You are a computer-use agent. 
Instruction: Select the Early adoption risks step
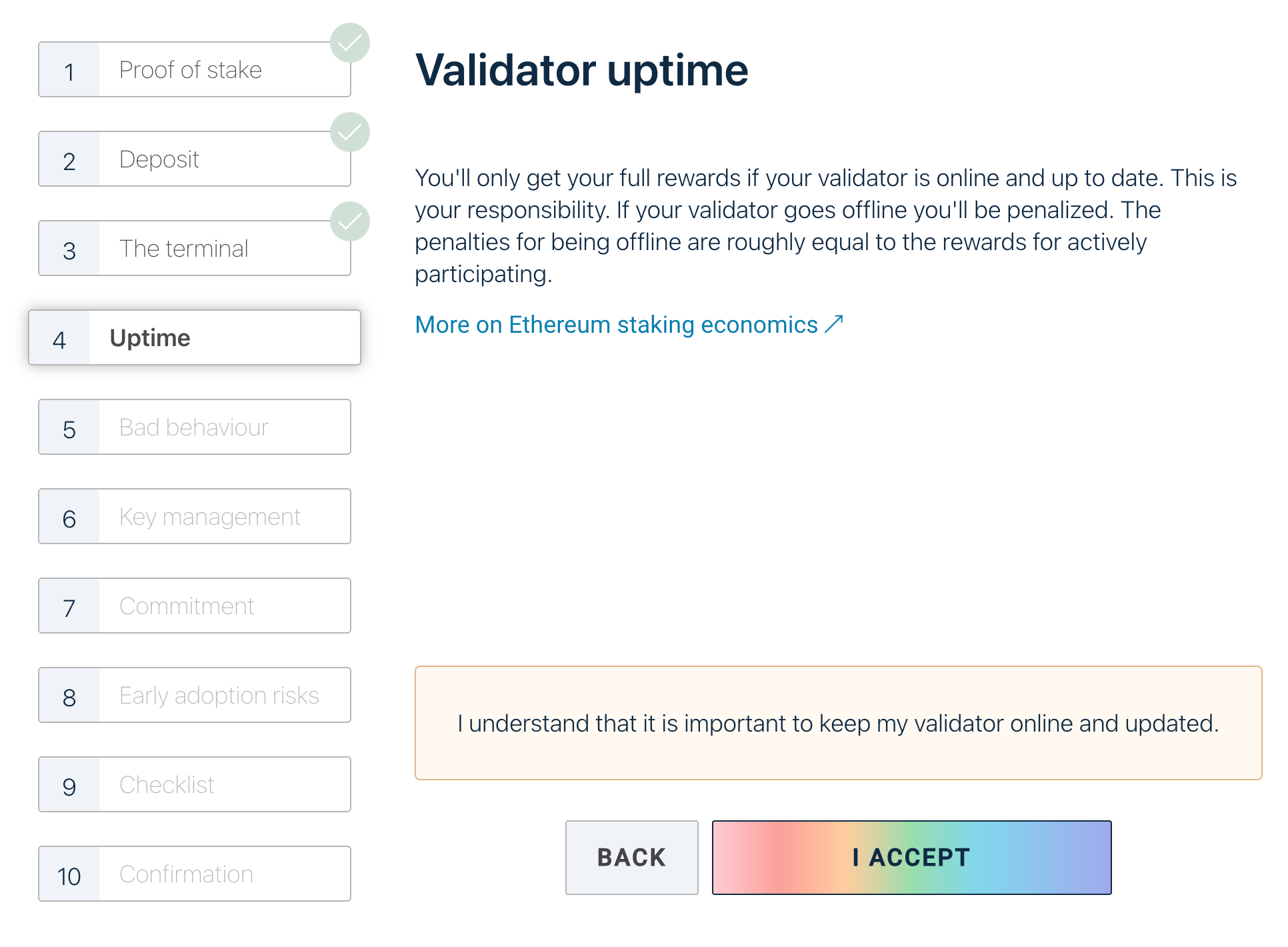195,696
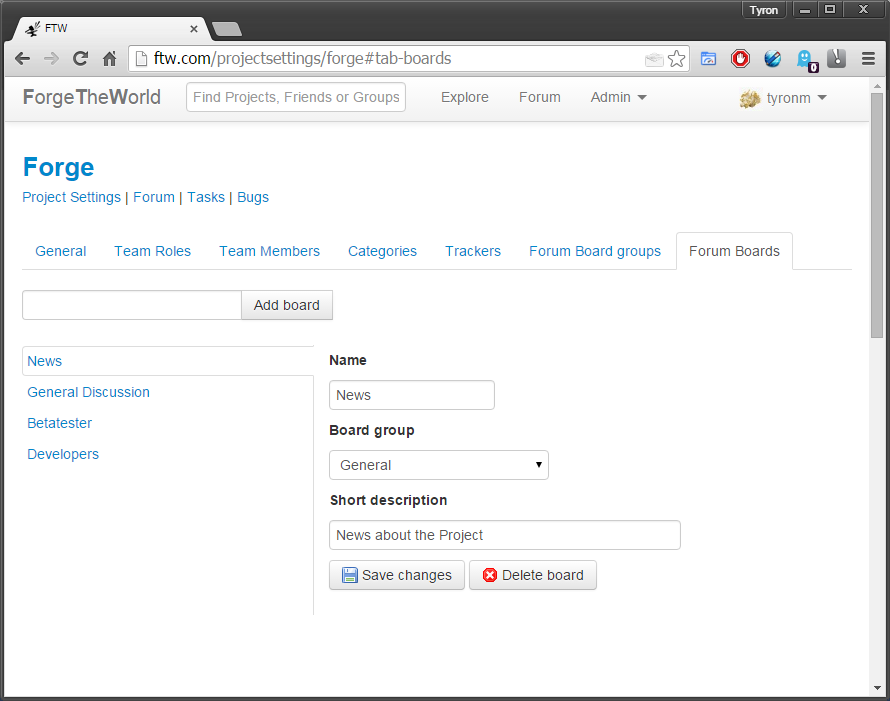
Task: Open the Admin dropdown menu
Action: pyautogui.click(x=618, y=97)
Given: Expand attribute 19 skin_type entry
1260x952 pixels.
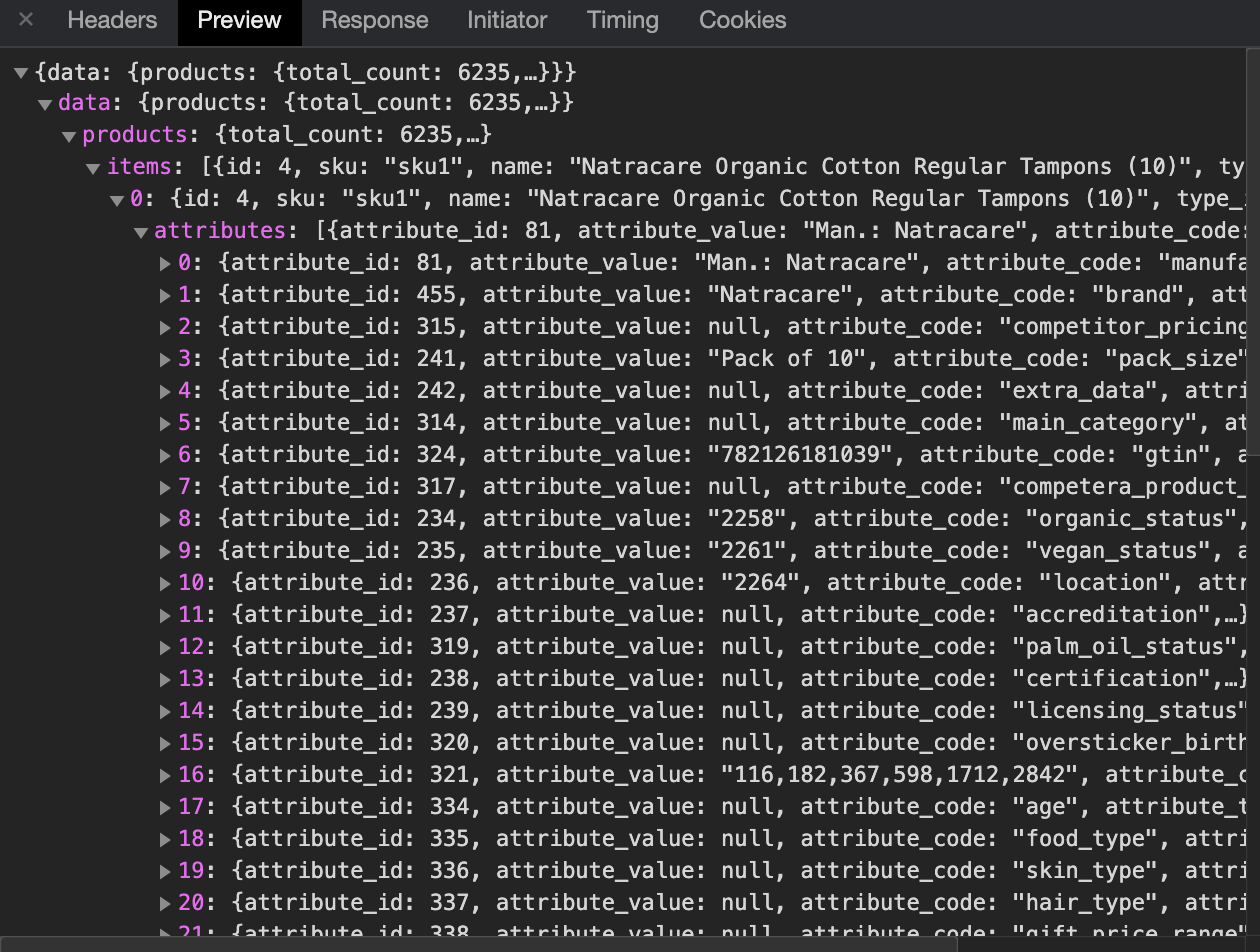Looking at the screenshot, I should [x=165, y=872].
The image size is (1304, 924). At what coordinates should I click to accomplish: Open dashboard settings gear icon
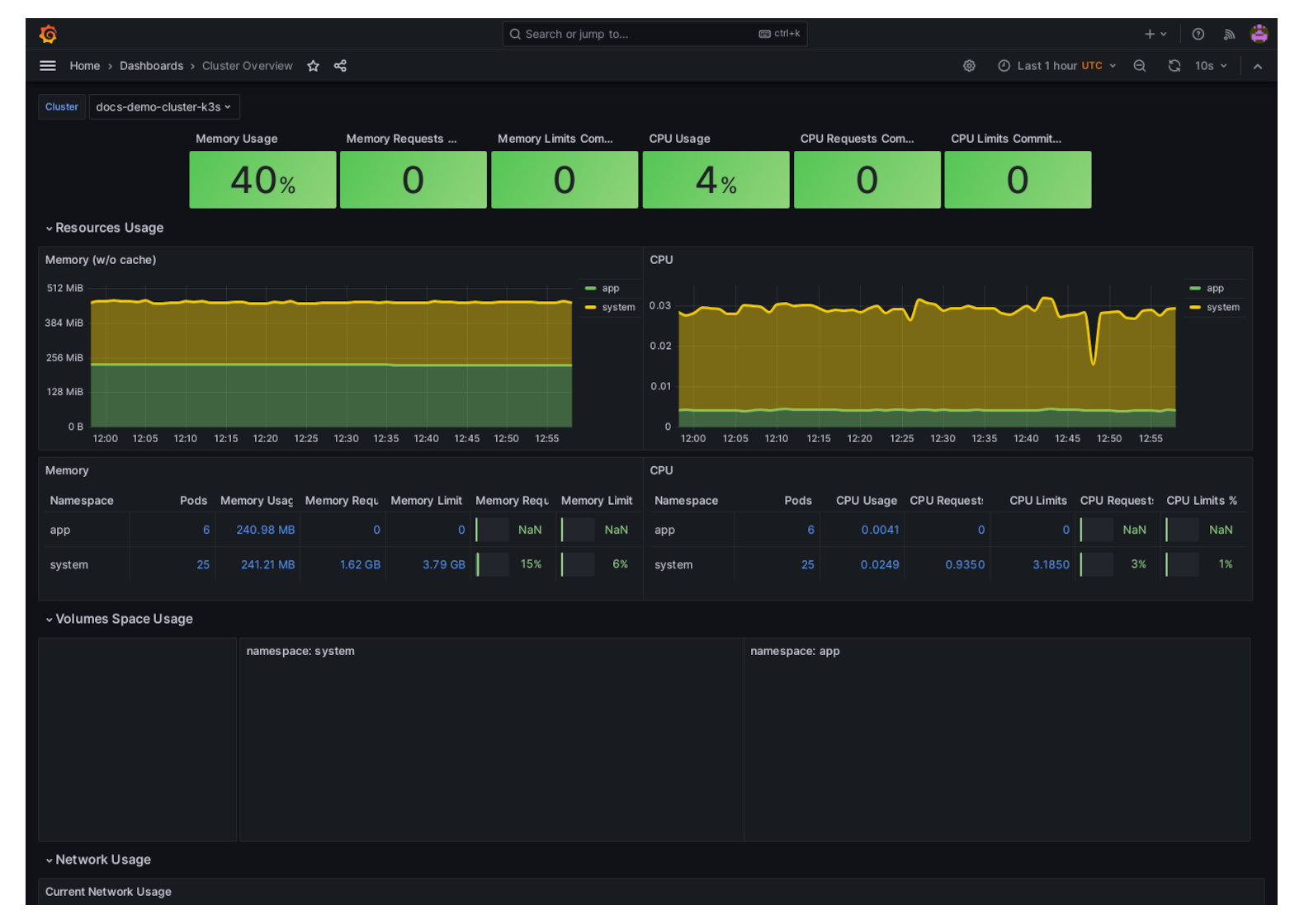click(x=969, y=66)
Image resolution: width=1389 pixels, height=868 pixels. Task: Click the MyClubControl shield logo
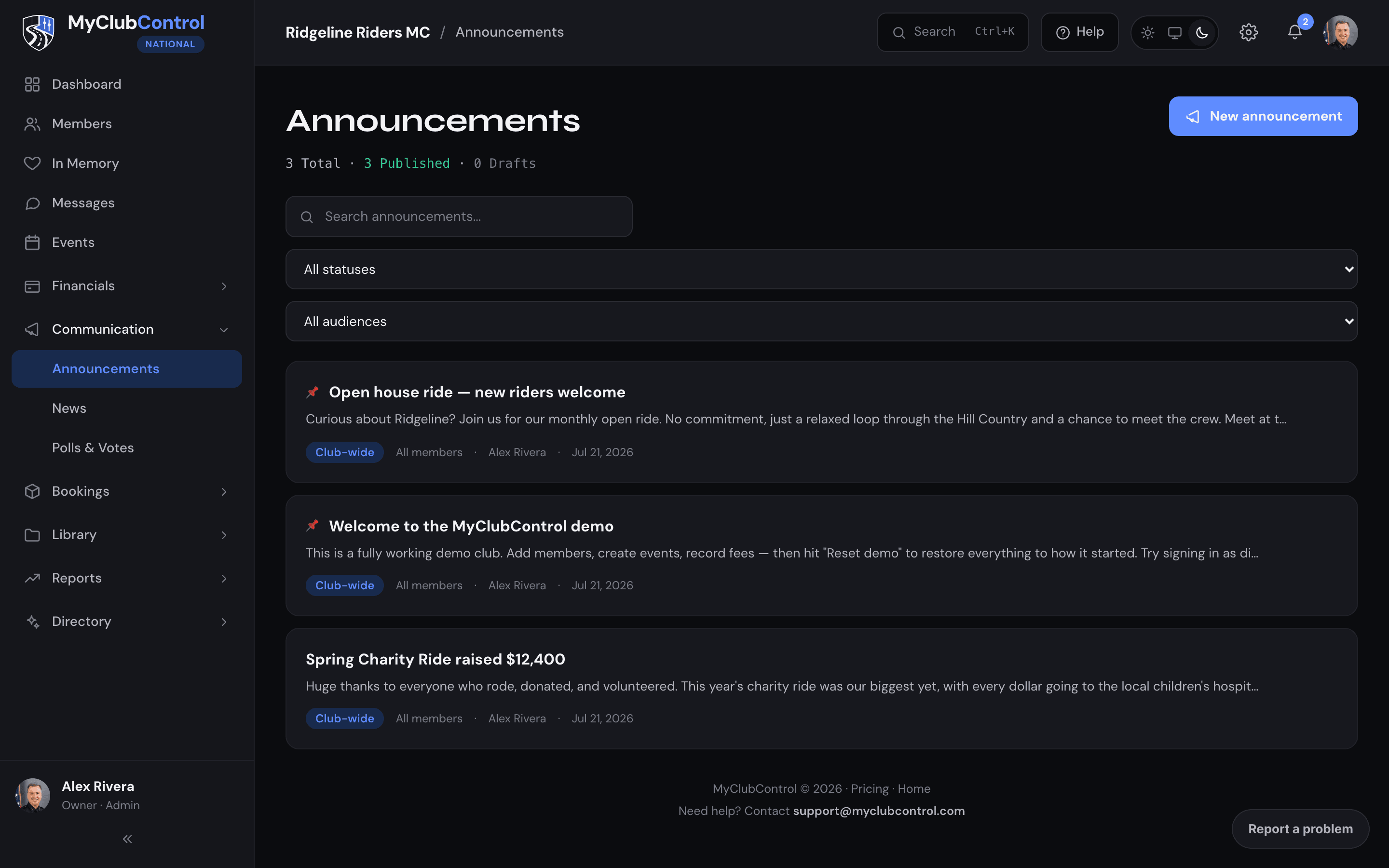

◆ ◆ ◆ ◆

*Work required*:
Copy each entry exactly as written. Images should not appear in the copy.

*Solution to this problem*:
You are a computer-use agent. 
Instruction: Select the Early adoption risks step
195,696
Task: Open the Admin dropdown menu
Action: pyautogui.click(x=618, y=97)
Given: Expand attribute 19 skin_type entry
1260x952 pixels.
Looking at the screenshot, I should [x=165, y=872].
The image size is (1304, 924). At what coordinates should I click to accomplish: Open dashboard settings gear icon
click(x=969, y=66)
Image resolution: width=1389 pixels, height=868 pixels. Task: Click the MyClubControl shield logo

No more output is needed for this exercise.